● Data excerpts:
*-*-*
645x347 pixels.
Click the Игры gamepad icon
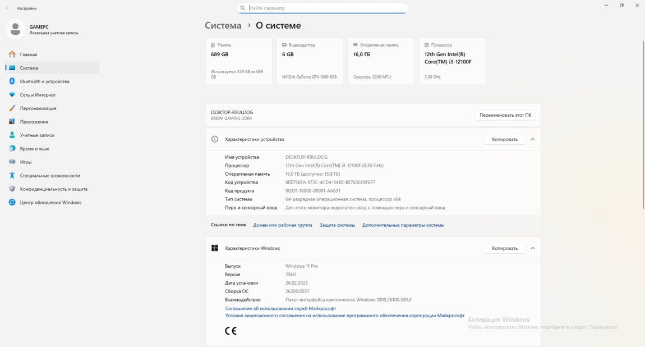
*-*-*
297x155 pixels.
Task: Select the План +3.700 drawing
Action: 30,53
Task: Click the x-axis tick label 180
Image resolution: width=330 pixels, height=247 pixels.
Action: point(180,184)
*-*-*
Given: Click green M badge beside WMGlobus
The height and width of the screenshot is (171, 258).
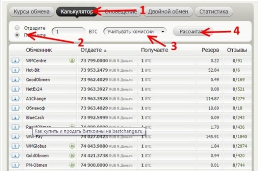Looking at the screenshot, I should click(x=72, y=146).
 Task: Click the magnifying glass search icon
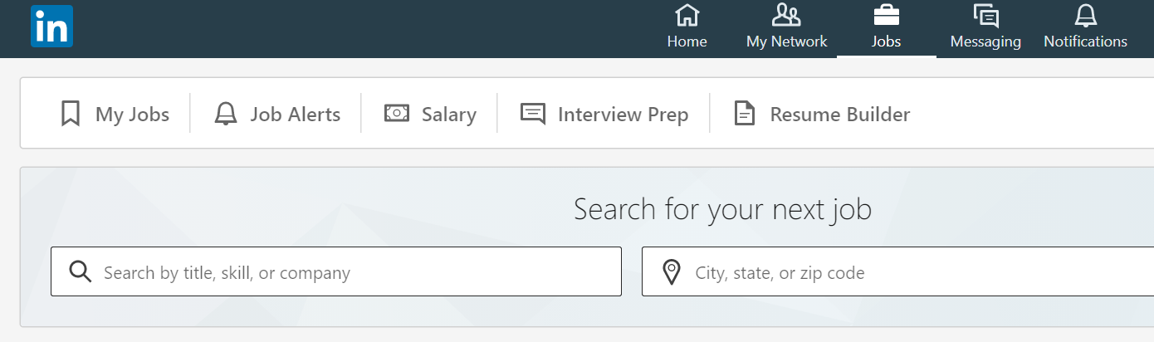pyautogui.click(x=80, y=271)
*-*-*
● Work to do: How many lines in the items above contain the word "Task"? Reply with the number only.

● Exercise answer: 3